The problem is not, as commonly proposed, that house prices are excluded from our measure of inflation – the Consumer Price Index (CPI) – but we mistakenly omit a sizeable chunk of economic activity from our measures. In Australia, this omitted economic activity was valued at $168 billion or 8% of GDP, in 2020/21 alone. Importantly, this is not a mistake shared by other countries.
If this problem was fixed, we would have seen Australia’s inflation during mid-2020 reach 0.7%, a full percent higher than the -0.3% published by the Australian Bureau of Statistics (the ABS). Today, applying the same fix would see inflation at 5.2% and not the 6.1% published.

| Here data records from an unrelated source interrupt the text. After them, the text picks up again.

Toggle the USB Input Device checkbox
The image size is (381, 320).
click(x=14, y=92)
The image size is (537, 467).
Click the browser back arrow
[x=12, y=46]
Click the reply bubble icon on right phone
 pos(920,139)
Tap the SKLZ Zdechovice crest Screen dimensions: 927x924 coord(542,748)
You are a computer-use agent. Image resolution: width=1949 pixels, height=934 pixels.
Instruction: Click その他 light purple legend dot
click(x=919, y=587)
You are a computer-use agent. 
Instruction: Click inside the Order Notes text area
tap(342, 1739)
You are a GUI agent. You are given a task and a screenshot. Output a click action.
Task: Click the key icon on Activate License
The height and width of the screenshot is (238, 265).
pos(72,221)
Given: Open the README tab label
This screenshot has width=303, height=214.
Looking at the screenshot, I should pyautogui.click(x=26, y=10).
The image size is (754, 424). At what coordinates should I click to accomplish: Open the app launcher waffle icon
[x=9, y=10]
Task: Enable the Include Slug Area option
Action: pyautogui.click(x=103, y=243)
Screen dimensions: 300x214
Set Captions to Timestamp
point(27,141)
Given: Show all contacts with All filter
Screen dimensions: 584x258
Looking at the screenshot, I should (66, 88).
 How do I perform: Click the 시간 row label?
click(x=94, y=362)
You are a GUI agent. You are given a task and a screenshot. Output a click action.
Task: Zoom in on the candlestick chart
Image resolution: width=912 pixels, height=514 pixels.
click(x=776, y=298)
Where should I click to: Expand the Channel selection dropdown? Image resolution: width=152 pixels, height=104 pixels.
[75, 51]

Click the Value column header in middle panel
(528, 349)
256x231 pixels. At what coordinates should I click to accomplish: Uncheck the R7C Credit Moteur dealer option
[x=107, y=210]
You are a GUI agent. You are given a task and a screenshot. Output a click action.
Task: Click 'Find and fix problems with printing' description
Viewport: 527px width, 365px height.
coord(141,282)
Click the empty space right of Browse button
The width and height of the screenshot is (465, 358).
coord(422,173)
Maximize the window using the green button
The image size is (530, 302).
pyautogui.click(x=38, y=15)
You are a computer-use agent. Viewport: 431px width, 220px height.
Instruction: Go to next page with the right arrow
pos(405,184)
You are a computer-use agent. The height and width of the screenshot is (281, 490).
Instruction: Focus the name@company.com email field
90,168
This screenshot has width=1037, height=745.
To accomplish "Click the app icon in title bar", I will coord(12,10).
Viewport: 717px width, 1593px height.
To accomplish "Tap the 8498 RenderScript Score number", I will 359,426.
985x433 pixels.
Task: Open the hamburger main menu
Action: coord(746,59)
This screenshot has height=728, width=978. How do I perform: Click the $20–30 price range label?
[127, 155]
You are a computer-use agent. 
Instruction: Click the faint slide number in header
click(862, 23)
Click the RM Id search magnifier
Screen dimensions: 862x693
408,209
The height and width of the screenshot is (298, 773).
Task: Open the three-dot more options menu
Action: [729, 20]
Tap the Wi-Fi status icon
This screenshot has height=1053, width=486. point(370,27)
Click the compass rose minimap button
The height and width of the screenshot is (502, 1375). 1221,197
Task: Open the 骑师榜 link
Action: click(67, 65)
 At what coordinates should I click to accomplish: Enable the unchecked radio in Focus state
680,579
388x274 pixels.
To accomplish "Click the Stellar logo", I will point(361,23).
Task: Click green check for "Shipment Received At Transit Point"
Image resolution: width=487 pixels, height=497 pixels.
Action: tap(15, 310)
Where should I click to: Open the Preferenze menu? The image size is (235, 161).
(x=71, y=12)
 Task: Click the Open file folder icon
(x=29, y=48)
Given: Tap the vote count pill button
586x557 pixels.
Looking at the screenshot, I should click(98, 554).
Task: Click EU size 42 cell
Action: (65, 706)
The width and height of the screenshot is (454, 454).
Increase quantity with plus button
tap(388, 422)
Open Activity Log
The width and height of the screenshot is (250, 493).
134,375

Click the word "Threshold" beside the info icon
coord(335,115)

Likewise in New Zealand, the latest inflation figure would be 6.5%. Uncomfortably high, but not the 7.3% published by StatsNZ for June 2022.
Had we gotten it right, interest rate cuts would not have been as deep in 2020 or would we not be forced to increase interest rates so drastically now. Governments too would have been less pressured in propping up the economy to such a dramatic extent, had they had access to this data. As an example, the NZ Government has now spent between 5-8% of GDP, for three years straight, on the COVID-19 Response & Recovery Fund. That amount of additional funding almost looks like wartime spending.
This error in calculating inflation has caused official figures to be more volatile than more accurate measures, which has been reflected in more volatile decision making than otherwise would have occurred. Reactive and volatile decision making is something, I am sure, we could do without.
Luckily, there’s a simple fix, with global precedent and we don’t have to throw the baby out with the bathwater.
Let me introduce you to the concept of imputed rent. Like rent paid by tenants to landlords, imputed rents are an owner occupiers equivalent of rent paid to themselves. To exclude it from the CPI is an error, one not made by other countries. Across the Pacific, the US includes imputed rents in the CPI. So important are their inclusion that imputed rents account for almost a quarter of their entire index weight.
Why does Australia and NZ exclude imputed rents from CPI, when other countries included them?
StatsNZ and the ABS say we exclude imputed rents because they are not an arm’s length transaction between parties, and therefore do not meet their strict standards for inclusion. A purist would find that hard to disagree with – but a purist could also argue that the CPI should reflect the same items used in GDP figures. A paradox, as imputed rents are a critical part of GDP.
Sounds needlessly abstract, hey? Some may ask if such technical questions even matter.
They certainly matter to the recent first home buyer, who may not have been sucked into a buying at artificially low interest rates, and now seeing repayments increase more than they otherwise would. It matters to old mate up the road, who is suddenly seeing their real wage and buying power decline at a pace not seen for decades, because our collective economic response to the pandemic was overcooked and stoked inflation.
The hubris of fiscal and monetary policy decisions made in 2020 have real implications for the economy today.
How can we do it differently?
Luckily, the openness, transparency, and integrity of our statistical agencies on both sides of the Tasman, and in the US meant I was easily able to create a CPI that includes imputed rents, using readily available information from their websites. Kudos.
Charts 1 and 2 show Australian and New Zealand Shows my recreation of the CPI including imputed rents, shown against the officially published figures. You will notice that in both instances, inflation during 2020 was higher than officially stated, and is now lower in 2022. Particularly in Australia’s instance, the inclusion of imputed rents would have been a stabilising influence on the index over the past few decades – and perhaps too on the decisions made using those figures.
In New Zealand, the CPI would have been consistently higher over the past decade – the impact that surely would have been noticed by the Reserve Bank of New Zealand.
I’ll leave it to the reader to debate the extent of how different decision making by governments and central banks would have been with this data. In my mind, there is little doubt the changes are material and indeed would have made an impact.
It is critical that central banks and governments make decisions based on the most accurate and complete data. Regardless of whether it replaces the current approach, Reserve Banks and governments should be demanding of the ABS and StatsNZ to create an index that includes imputed rents.